Our primary business objective is to increase reserves, production and cash flows at an attractive return on invested capital. Our business strategy is currently focused on developing unconventional oil, condensate, NGL and natural gas reserves from the Eagle Ford Shale. Key elements of our business strategy include:
Our 2017 capital budget is estimated to be approximately $400 to $475 million, which is focused predominately on the development of our Eagle Ford Shale acreage. As of December 31, 2016, we were producing from 611 gross wells and have identified over 4,000 net locations for potential future drilling in our Eagle Ford Shale acreage. In 2017, we plan to invest between $395 and $440 million on development drilling and completion in the Eagle Ford Shale to spud 144 net wells.
We are focused on continuous improvement of our operating measures and have significant experience in successfully converting early-stage resource opportunities into cost-efficient development projects. We believe the magnitude and concentration of our acreage within our core project areas provide us with the opportunity to capture economies of scale, including the ability to drill multiple wells from a single drilling pad, utilizing centralized production and fluid handling facilities and reducing the time and cost of rig mobilization.
We are focused on enhancing our drilling and completion techniques to maximize recovery of reserves.
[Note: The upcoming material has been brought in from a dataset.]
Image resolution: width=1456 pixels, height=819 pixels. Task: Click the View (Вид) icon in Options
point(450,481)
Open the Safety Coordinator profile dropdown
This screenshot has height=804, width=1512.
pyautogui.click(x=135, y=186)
Industry techniques with respect to drilling and completion have significantly evolved over the last several years, resulting in increased initial production rates and recoverable hydrocarbons per well through the implementation of longer laterals and more tightly spaced fracture stimulation stages. We continuously evaluate industry drilling results and monitor the results of other operators to improve our operating practices, and we expect our drilling and completion techniques will continue to evolve and improve.
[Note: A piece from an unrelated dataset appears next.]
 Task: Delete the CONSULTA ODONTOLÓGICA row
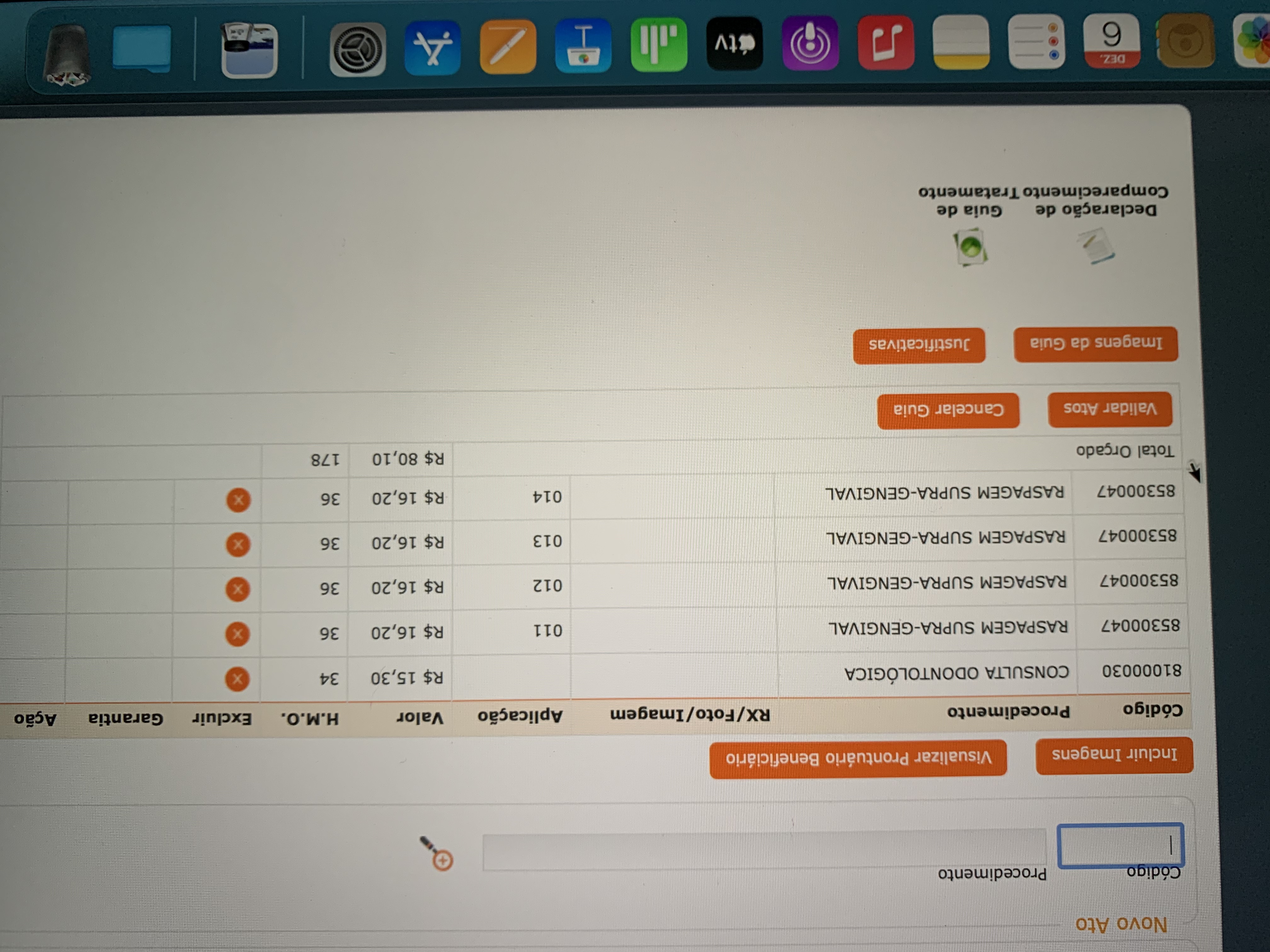click(237, 679)
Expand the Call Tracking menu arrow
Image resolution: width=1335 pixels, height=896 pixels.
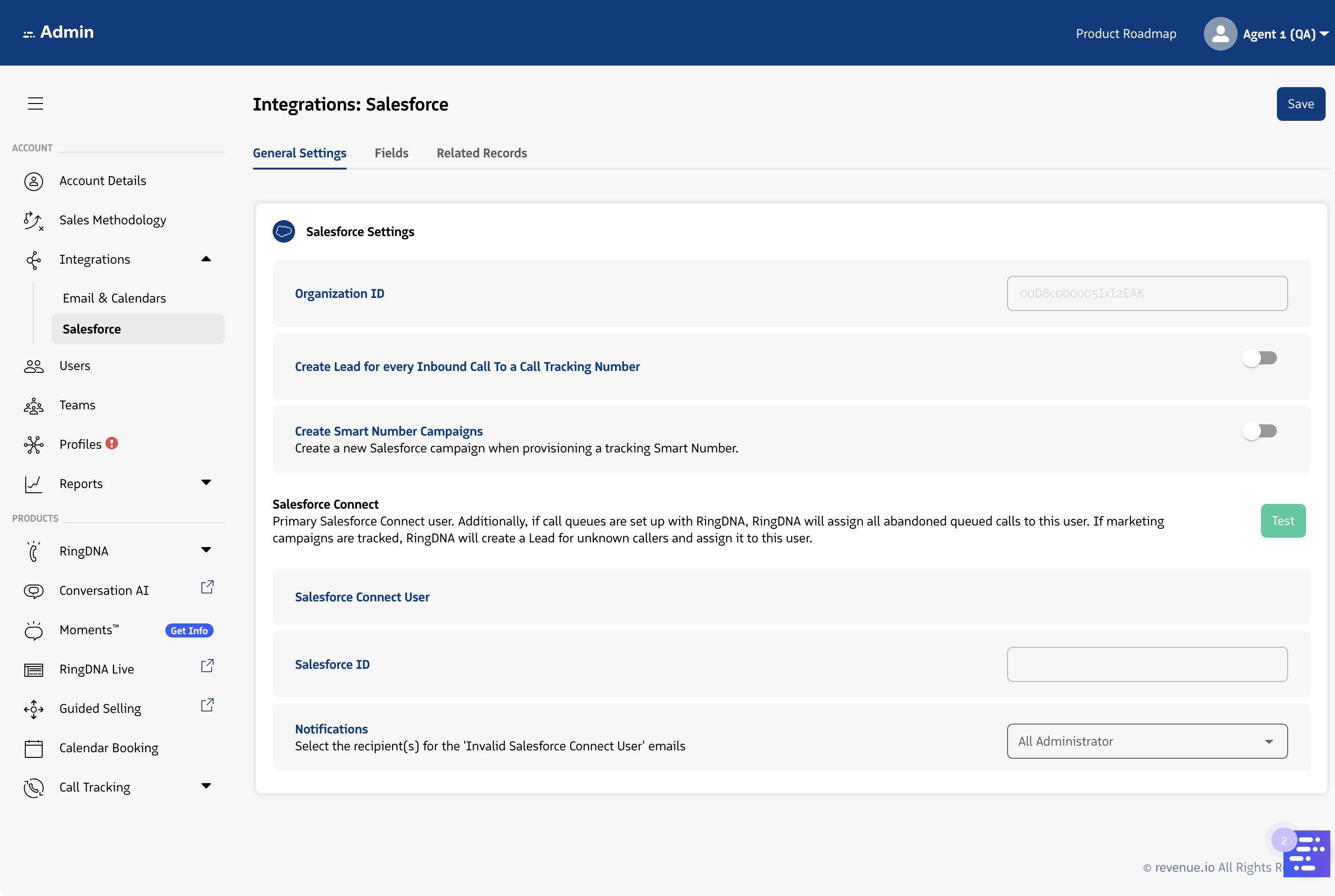(x=206, y=786)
Historically, we have strived to maintain high liquidity levels with large amounts of cash on hand and minimal borrowings under our senior credit facility. We have two existing credit facilities in place that, combined with cash on hand and cash flow from operations, we believe are sufficient to fund our 2017 capital spending needs. We plan to continuously evaluate our level of drilling activity in light of both actual commodity prices and changes we are able to make to our costs of operations and make further adjustments to our capital spending program as appropriate. In addition, we expect to continue to regularly review acquisition opportunities from third parties.